» What needs to be done:
Reproduce all of the rows below, requests included, shifting every coordinate in the answers by adding -22 to it. Leave the pictures out of your reply.

» Entries supplied:
┌────────

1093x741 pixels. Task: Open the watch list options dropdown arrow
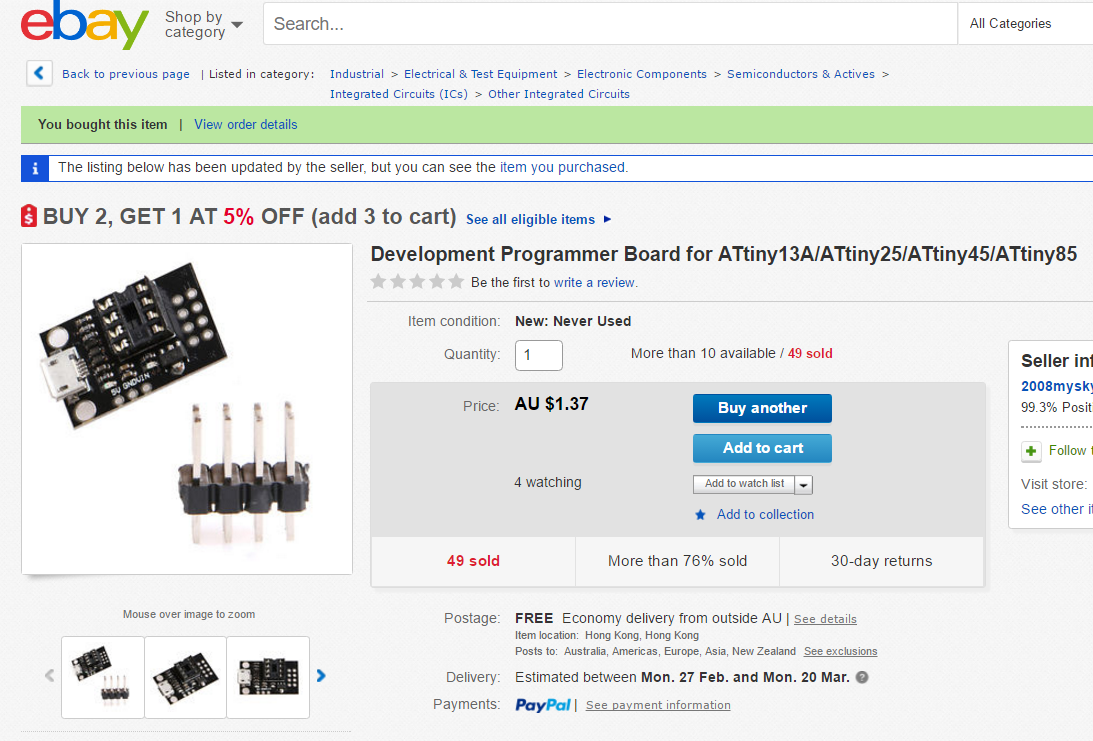pyautogui.click(x=804, y=484)
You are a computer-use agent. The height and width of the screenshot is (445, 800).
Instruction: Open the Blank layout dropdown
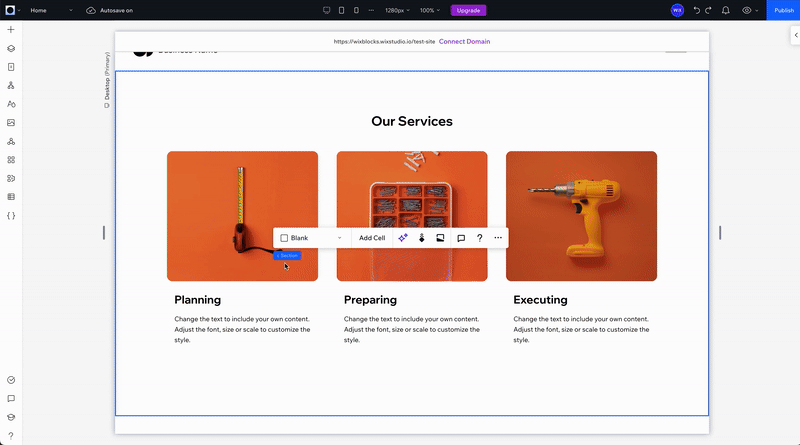[311, 238]
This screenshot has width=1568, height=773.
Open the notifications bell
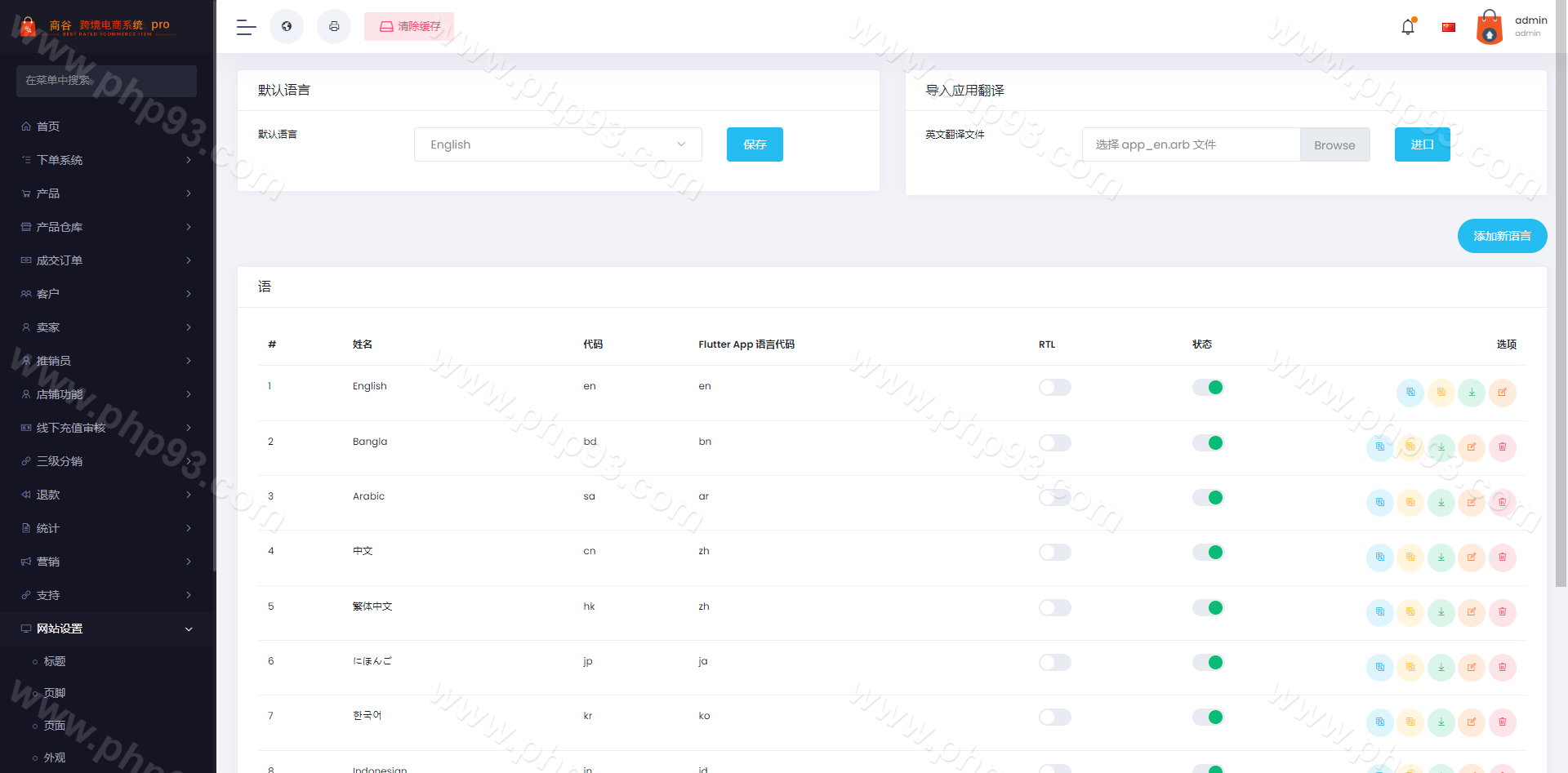point(1408,27)
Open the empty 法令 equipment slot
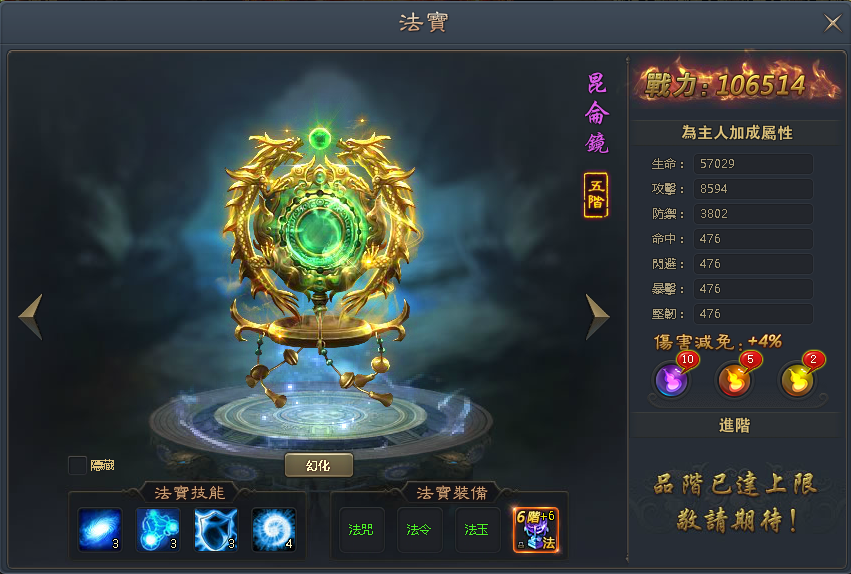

└────────

» Result:
1093x741 pixels. Task: Open the watch list options dropdown arrow
pyautogui.click(x=782, y=462)
You are a computer-use agent. The height and width of the screenshot is (445, 800).
Instruction: Open the Blank layout dropdown
[289, 216]
This screenshot has width=1568, height=773.
Open the notifications bell
point(1386,5)
Open the empty 法令 equipment slot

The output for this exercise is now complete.